Assignment: Only the lines that hold the word "nouvelle" are wanted from this listing.

[Extracted entries Boundary: Start]

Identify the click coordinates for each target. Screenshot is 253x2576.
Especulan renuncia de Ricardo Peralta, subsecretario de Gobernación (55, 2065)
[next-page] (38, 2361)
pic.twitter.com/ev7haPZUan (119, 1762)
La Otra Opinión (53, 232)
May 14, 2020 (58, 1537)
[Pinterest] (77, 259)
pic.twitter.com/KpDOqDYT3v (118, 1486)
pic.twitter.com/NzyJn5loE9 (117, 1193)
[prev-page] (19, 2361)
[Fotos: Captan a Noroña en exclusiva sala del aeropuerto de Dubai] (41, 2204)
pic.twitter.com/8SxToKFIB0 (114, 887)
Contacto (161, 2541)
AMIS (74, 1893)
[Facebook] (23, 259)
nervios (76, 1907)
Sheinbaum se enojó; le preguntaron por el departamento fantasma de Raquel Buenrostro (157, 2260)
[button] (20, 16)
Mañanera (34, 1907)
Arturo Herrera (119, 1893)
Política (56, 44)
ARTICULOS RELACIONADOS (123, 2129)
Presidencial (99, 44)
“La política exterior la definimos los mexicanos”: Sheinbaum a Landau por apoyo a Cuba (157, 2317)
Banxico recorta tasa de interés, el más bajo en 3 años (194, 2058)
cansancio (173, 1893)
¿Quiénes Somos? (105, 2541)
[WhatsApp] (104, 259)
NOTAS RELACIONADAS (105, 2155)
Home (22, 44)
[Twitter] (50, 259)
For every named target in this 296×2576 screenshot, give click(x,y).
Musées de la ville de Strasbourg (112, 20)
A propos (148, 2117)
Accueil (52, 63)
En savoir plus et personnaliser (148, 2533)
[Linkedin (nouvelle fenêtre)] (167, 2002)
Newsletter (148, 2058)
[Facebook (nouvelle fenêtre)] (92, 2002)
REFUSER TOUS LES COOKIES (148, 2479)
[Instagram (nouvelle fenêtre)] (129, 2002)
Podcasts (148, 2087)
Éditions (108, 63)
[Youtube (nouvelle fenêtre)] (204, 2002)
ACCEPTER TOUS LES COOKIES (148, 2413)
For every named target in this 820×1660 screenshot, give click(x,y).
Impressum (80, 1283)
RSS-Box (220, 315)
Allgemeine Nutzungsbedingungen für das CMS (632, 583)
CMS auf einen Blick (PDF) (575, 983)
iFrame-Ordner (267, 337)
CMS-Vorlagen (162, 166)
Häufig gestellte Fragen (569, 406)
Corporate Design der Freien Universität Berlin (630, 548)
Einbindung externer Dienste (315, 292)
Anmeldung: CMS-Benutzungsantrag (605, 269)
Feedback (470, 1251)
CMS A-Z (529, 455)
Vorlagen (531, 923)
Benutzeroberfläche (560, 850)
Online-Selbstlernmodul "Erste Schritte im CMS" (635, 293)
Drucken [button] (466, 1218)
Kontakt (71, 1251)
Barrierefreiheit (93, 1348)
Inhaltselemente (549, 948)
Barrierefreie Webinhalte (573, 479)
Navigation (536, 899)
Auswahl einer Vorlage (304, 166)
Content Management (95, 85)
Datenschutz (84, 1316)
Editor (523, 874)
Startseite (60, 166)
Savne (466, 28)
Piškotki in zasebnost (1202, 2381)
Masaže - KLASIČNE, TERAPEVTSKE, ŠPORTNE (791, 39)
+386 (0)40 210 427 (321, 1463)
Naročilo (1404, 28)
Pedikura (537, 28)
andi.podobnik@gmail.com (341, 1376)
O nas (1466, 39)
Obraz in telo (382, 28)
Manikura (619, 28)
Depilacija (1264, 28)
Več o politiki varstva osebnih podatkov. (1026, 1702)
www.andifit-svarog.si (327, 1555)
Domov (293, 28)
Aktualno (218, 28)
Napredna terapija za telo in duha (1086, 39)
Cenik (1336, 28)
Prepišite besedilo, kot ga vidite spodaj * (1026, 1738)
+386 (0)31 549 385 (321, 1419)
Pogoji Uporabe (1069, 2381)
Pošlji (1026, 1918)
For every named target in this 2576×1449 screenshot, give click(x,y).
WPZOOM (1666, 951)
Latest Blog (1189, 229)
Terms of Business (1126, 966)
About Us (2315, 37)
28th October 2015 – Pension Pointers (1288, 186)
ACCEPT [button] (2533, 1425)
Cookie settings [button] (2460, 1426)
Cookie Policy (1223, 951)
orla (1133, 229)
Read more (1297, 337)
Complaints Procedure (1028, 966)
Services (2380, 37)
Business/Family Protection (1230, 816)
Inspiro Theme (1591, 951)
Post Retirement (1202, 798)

[Extracted entries Boundary: End]

Reply:
[Linkedin (nouvelle fenêtre)] (167, 2002)
[Facebook (nouvelle fenêtre)] (92, 2002)
[Instagram (nouvelle fenêtre)] (129, 2002)
[Youtube (nouvelle fenêtre)] (204, 2002)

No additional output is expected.